Ich persönlich würde die Geschichte nicht dem Genre Kriminalroman zuordnen, da solche (nach meinem Verständnis) ein Verbrechen und polizeiliche Arbeit in den Mittelpunkt stellen. Hier geht es allerdings nur unterschwellig um ein Verbrechen, wenn es überhaupt so bezeichnet werden kann. Viel mehr ist es ein Roman, der uns den allmählichen Verfall einer Psyche schildert, worunter aber hauptsächlich die Protagonistin selbst leidet, ohne es jedoch selbst zu merken.
Wer Geschichten von Antonia Michaelis kennt, der weiß, dass sie einen sehr eigenen Erzählstil hat. Immer sehr träumerisch, bildlich, geheimnisvoll und wahnsinnig atmosphärisch. Das Setting ist hier eine kaum besiedelte Nordseeinsel. Frau Michaelis lässt einen die salzige Meeresluft schmecken und den kalten Wind im Gesicht spüren, sie entfachte bei mir während des Lesens ein Feuer und ließ mich für diese Insel brennen. Ich bekam unglaubliche Lust in meine Gummistiefel zu schlüpfen und Nada Schwarz auf ihrer Reise zu begleiten. Die Autorin hat also ein unbeschreibliches Talent, zu beschreiben.

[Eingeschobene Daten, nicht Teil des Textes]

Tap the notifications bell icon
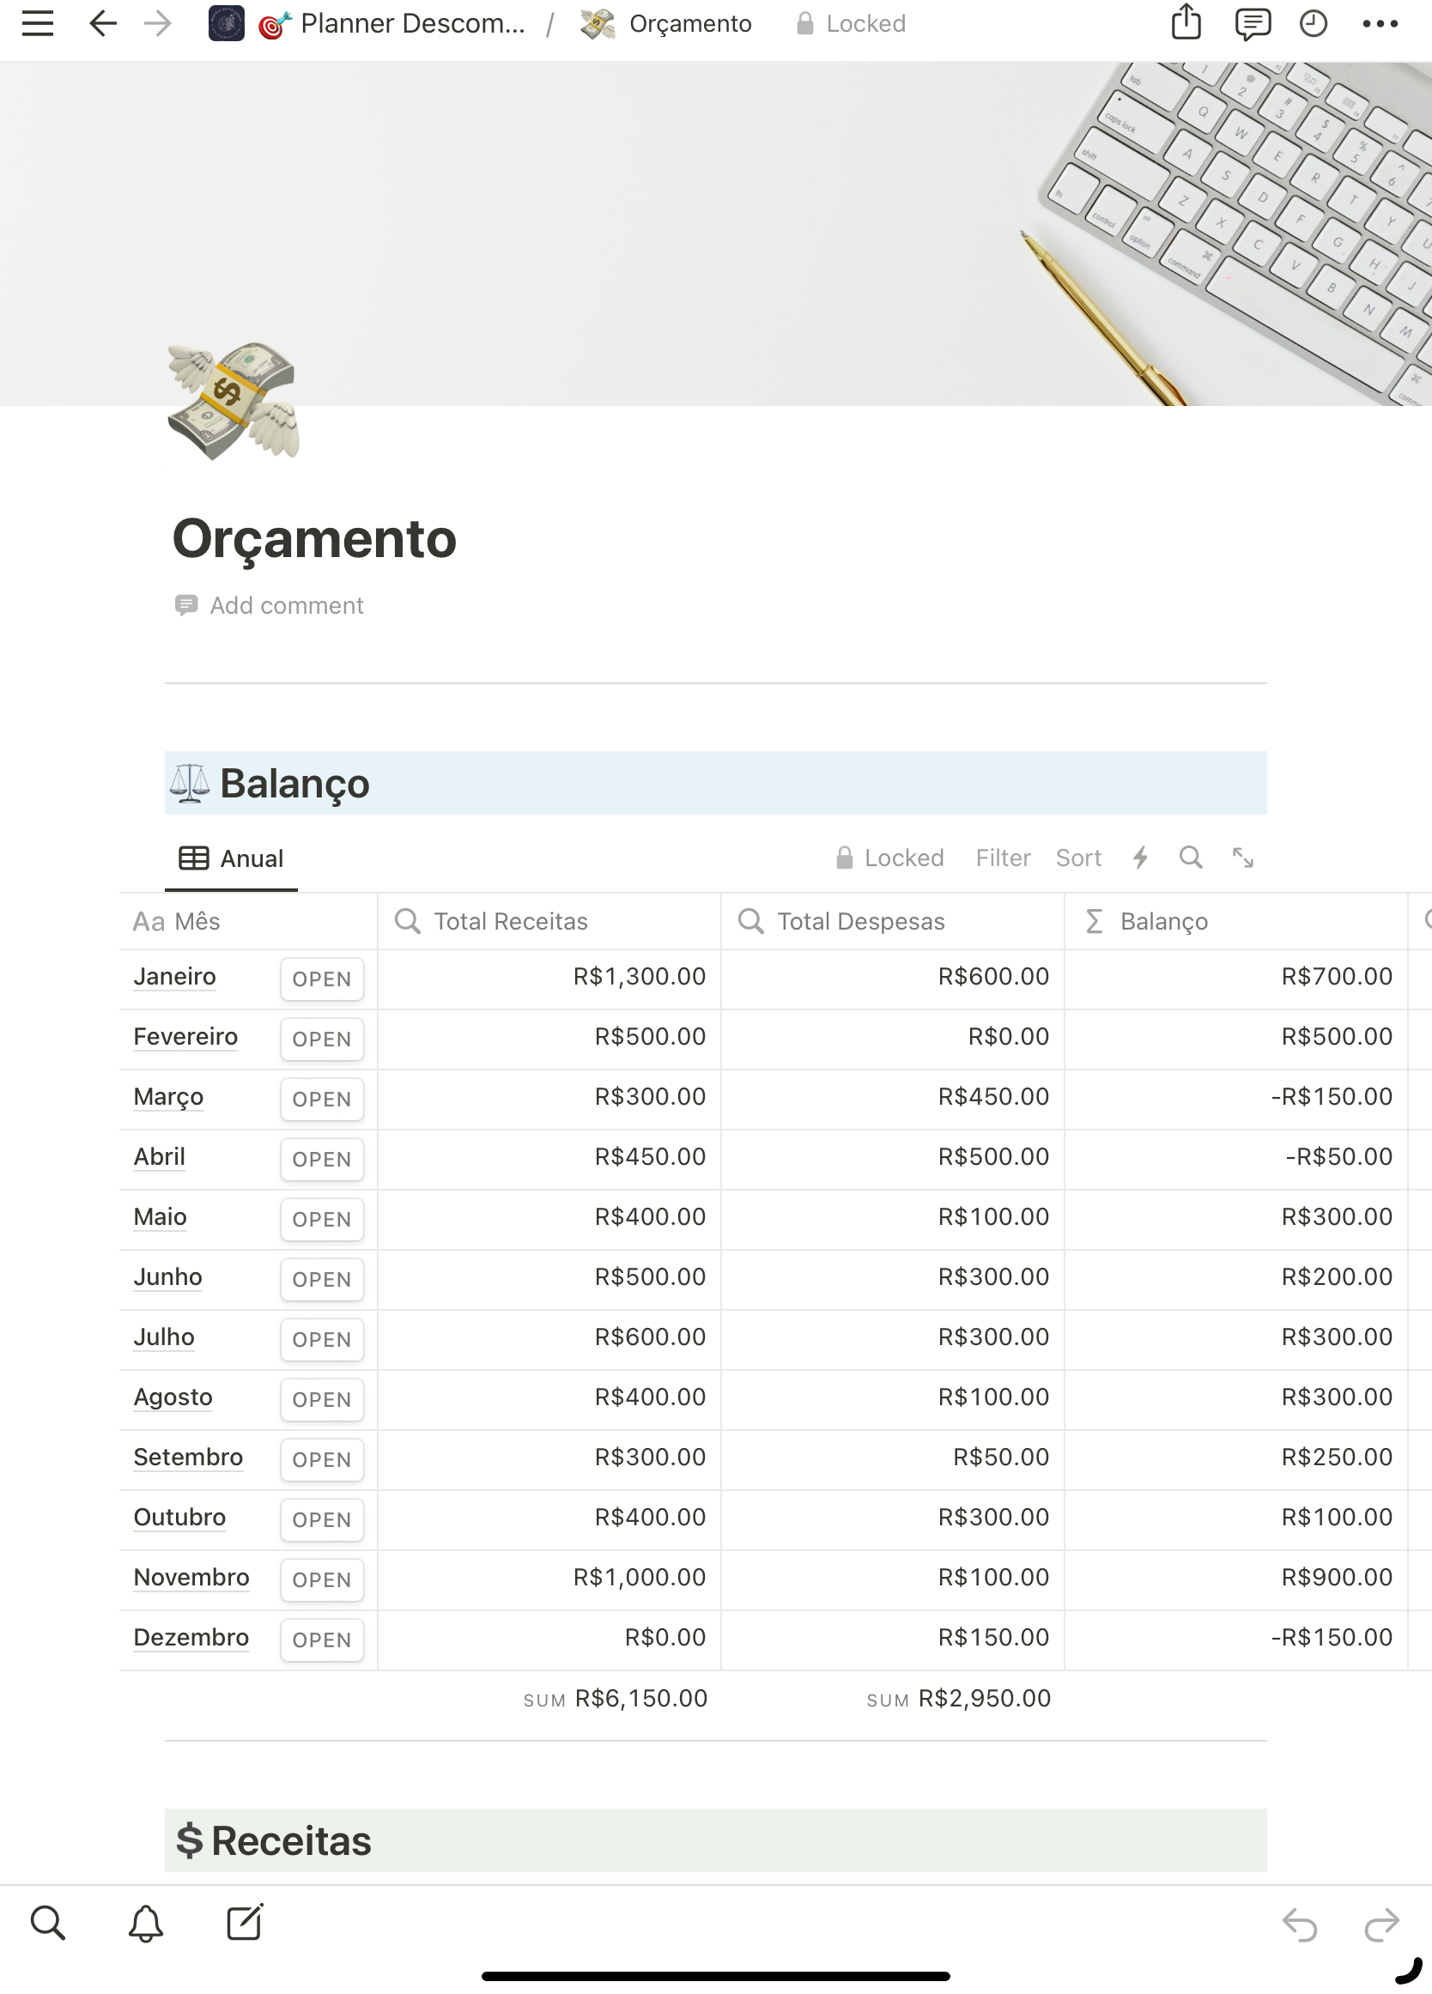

Zudem umgibt die Geschichte permanent etwas sehr Geheimnisvolles, obwohl der Leser Nada immer minimal voraus ist und früher hinter des Rätsels Lösung steigt, bleibt es trotzdem immerzu spannend. Vermutlich liegt das daran, dass wir so lebensechte Einblicke in ihre Psyche erhalten und somit mit verarbeiten müssen.

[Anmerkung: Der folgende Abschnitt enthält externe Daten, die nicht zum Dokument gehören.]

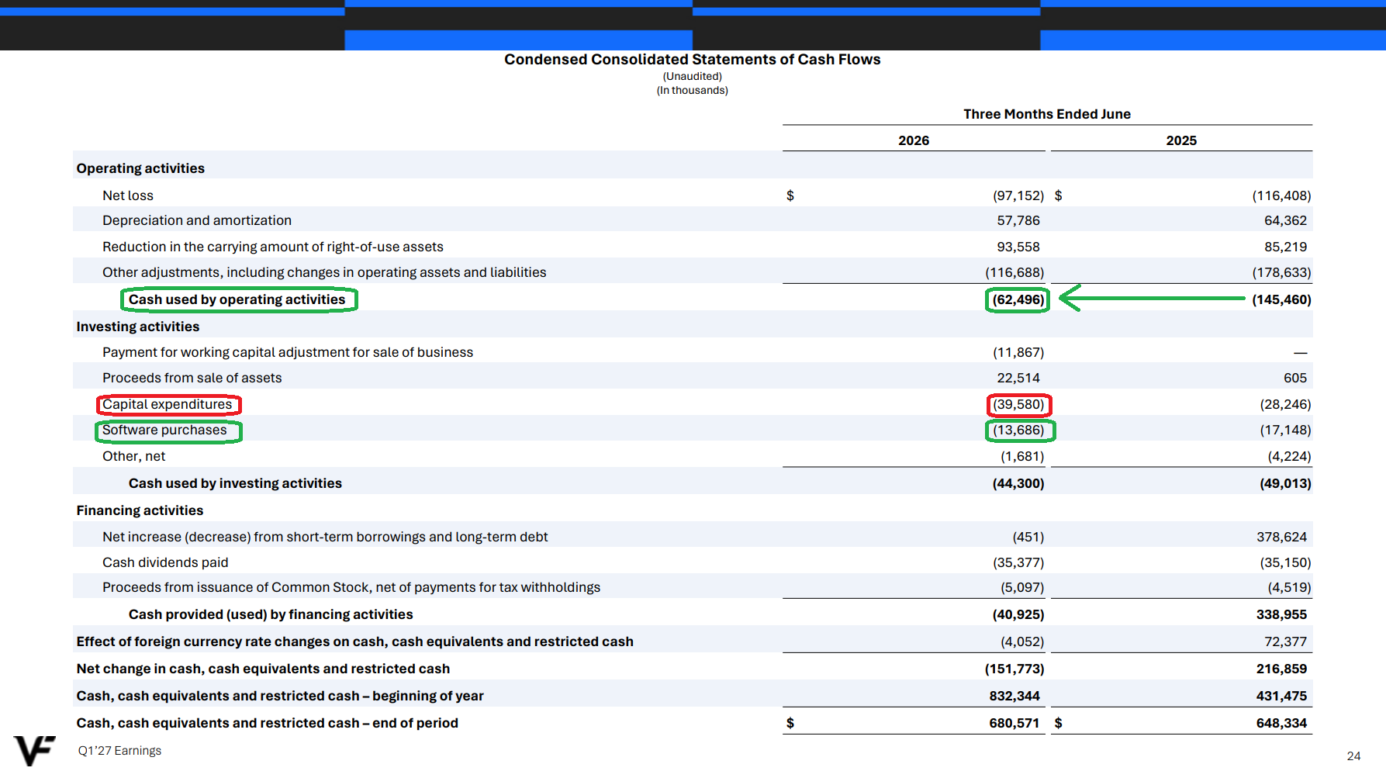
Task: Click page number 24
Action: coord(1353,756)
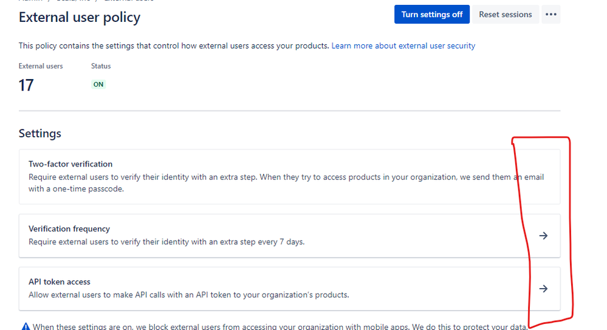Click the Turn settings off button
This screenshot has height=330, width=607.
click(x=431, y=15)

Wie oben schon angedeutet, gibt es hier einen Bruch zwischen Realität und Traumwelt. In ihren Träumen schiebt sich das Unterbewusste, das Verdrängte stückweise an die Oberfläche und Nada muss erst lernen, diese neuen Eindrücke einzuordnen. Gerade weil man nicht sicher sagen kann, was der Realität angehört, wird vor allem die Spannung ununterbrochen konstant gehalten. Das ist wirklich eine von Michaelis’ größten Stärken, eine Stimmung von „nichts ist, wie es scheint“ zu zaubern. Damit begeistert sie mich jedes Mal aufs Neue!
Ein gutes bzw. fantastisches Antonia Michaelis Buch enthält aber mindestens noch eine dritte Komponente und das ist die Psychologie in dem Ganzen.
Wir lernen unsere Protagonistin als unnahbare Person kennen, deren einziger Lebensinhalt die Karriere ist. Eine Person ohne nennenswerte Persönlichkeit wie es auf den ersten Blick scheint. Als wir mit ihr auf die Insel reisen, erhält die perfekte Fassade Stück für Stück Brüche und Nada ist gezwungen, sich und damit den Leser einen Einblick in ihr Innerstes zu gewähren. Die Entwicklung, die sie durchmacht, ist psychologisch so gut durchdacht, dass es mir einfach den sprichwörtlichen Atem verschlägt.
Fazit
Ich kann nicht anders als ins Schwärmen zu geraten und jedem dieses Buch ans Herz legen, der unglaublich geheimnisvolle und psychologisch nahezu perfekt durchdachte Geschichten schätzt.